→ Material provided

• • • • •

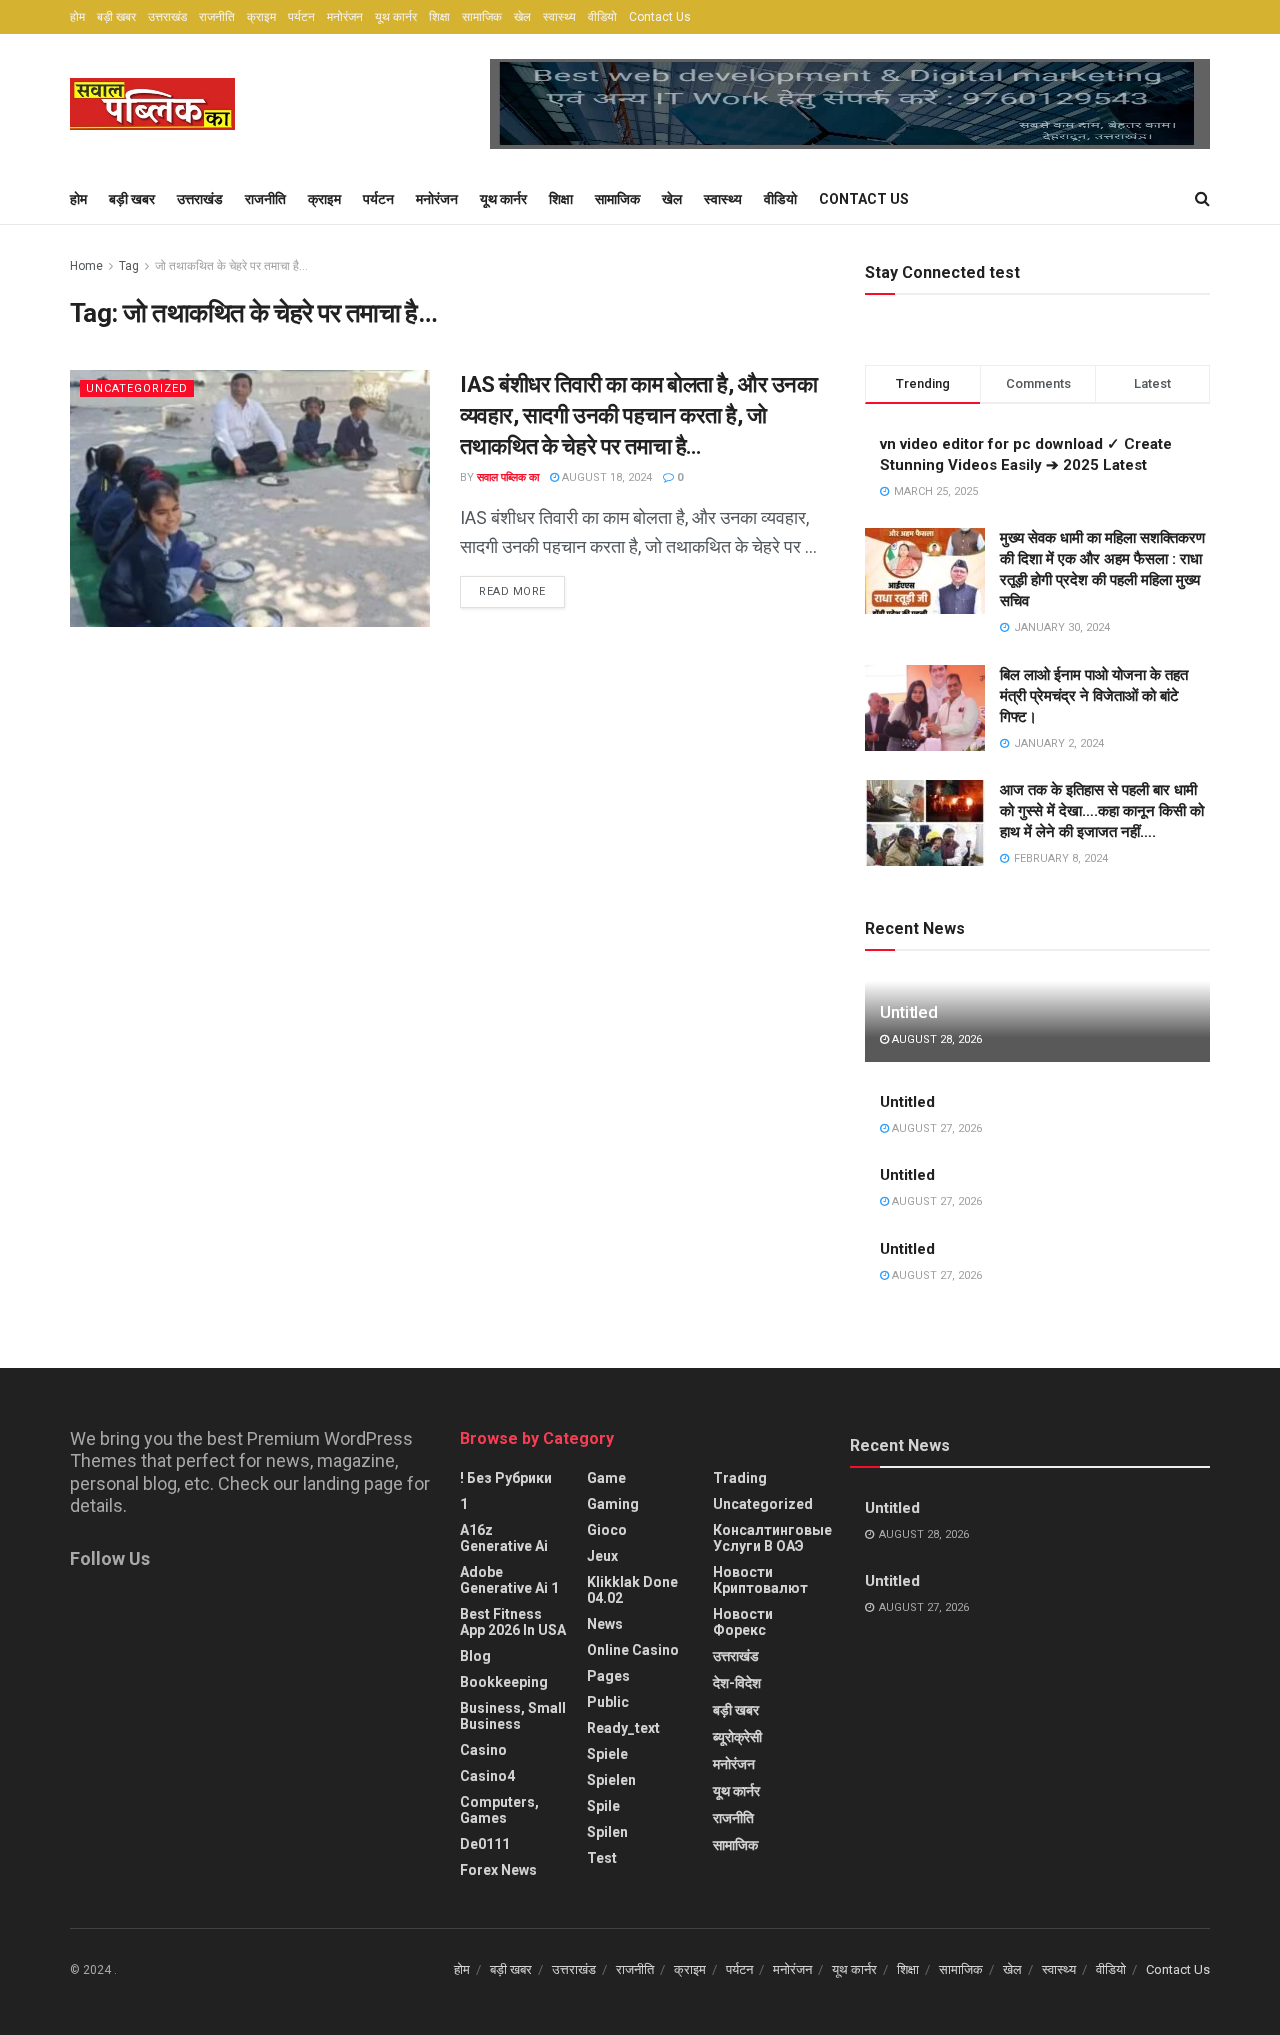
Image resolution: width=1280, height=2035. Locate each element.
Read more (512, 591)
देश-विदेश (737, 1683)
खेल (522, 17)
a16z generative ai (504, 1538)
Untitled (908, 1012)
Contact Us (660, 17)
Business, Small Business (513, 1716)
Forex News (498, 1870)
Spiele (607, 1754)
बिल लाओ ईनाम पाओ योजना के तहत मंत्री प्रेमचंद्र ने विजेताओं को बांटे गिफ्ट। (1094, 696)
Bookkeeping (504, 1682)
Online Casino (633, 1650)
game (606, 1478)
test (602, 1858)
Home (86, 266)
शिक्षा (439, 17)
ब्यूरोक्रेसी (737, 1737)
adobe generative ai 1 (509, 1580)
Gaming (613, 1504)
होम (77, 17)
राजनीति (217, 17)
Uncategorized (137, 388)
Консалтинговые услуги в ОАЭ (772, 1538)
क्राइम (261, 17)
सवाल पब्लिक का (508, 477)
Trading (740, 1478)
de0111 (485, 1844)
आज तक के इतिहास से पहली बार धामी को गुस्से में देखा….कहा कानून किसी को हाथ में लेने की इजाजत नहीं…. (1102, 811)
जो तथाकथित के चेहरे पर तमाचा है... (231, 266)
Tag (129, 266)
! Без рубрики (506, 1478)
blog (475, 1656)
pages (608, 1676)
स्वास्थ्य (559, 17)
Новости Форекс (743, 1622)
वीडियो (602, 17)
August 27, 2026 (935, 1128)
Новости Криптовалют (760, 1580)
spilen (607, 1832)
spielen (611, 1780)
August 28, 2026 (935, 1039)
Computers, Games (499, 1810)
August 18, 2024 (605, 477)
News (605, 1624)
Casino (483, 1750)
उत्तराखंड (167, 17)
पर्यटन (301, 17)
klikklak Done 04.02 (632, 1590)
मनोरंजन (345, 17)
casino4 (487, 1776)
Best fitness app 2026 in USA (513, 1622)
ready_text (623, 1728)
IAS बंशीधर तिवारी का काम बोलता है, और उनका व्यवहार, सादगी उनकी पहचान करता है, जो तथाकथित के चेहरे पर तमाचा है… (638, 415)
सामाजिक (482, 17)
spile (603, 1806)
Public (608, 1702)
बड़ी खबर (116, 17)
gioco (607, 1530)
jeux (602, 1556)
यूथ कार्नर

• • • • •

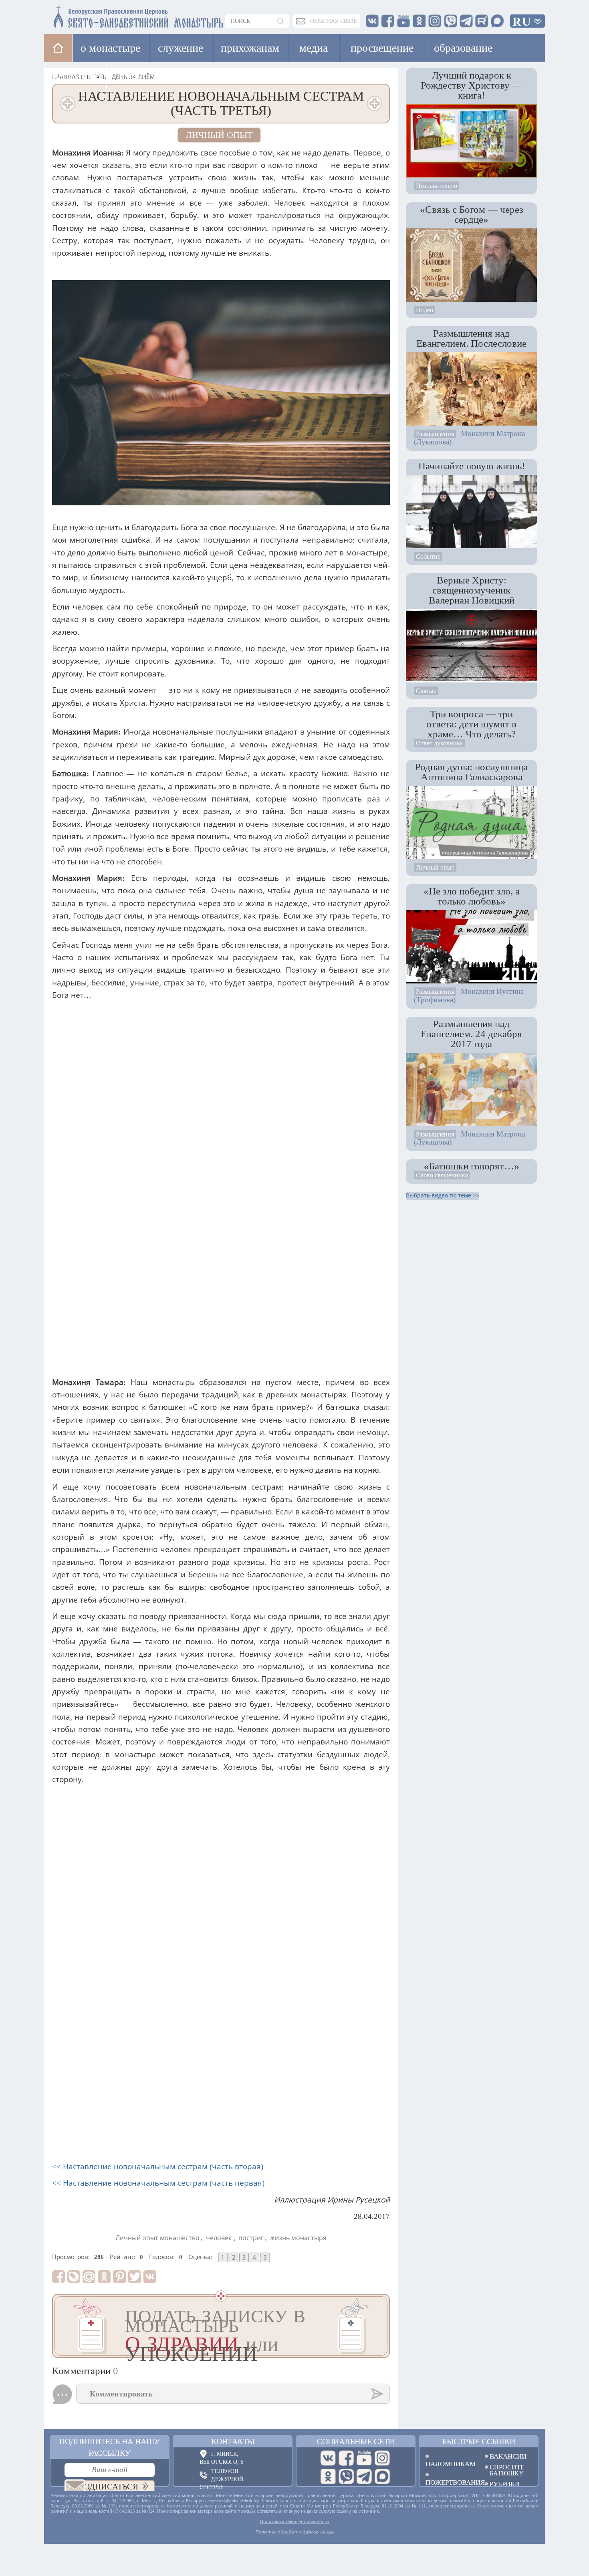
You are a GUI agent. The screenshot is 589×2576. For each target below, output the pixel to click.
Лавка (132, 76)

• • • • •

Would you please write out, exactly and with no other lines, the stretch of the listing above from the line containing "सवाल पब्लिक का (508, 477)" through the line containing "ready_text (623, 1728)"?

सवाल पब्लिक का (508, 477)
Trading (740, 1478)
de0111 (485, 1844)
आज तक के इतिहास से पहली बार धामी को गुस्से में देखा….कहा कानून किसी को हाथ में लेने की इजाजत नहीं…. (1102, 811)
जो तथाकथित के चेहरे पर तमाचा है... (231, 266)
Tag (129, 266)
! Без рубрики (506, 1478)
blog (475, 1656)
pages (608, 1676)
स्वास्थ्य (559, 17)
Новости Форекс (743, 1622)
वीडियो (602, 17)
August 27, 2026 (935, 1128)
Новости Криптовалют (760, 1580)
spilen (607, 1832)
spielen (611, 1780)
August 28, 2026 (935, 1039)
Computers, Games (499, 1810)
August 18, 2024 (605, 477)
News (605, 1624)
Casino (483, 1750)
उत्तराखंड (167, 17)
पर्यटन (301, 17)
klikklak Done 04.02 (632, 1590)
मनोरंजन (345, 17)
casino4 (487, 1776)
Best fitness app 2026 in USA (513, 1622)
ready_text (623, 1728)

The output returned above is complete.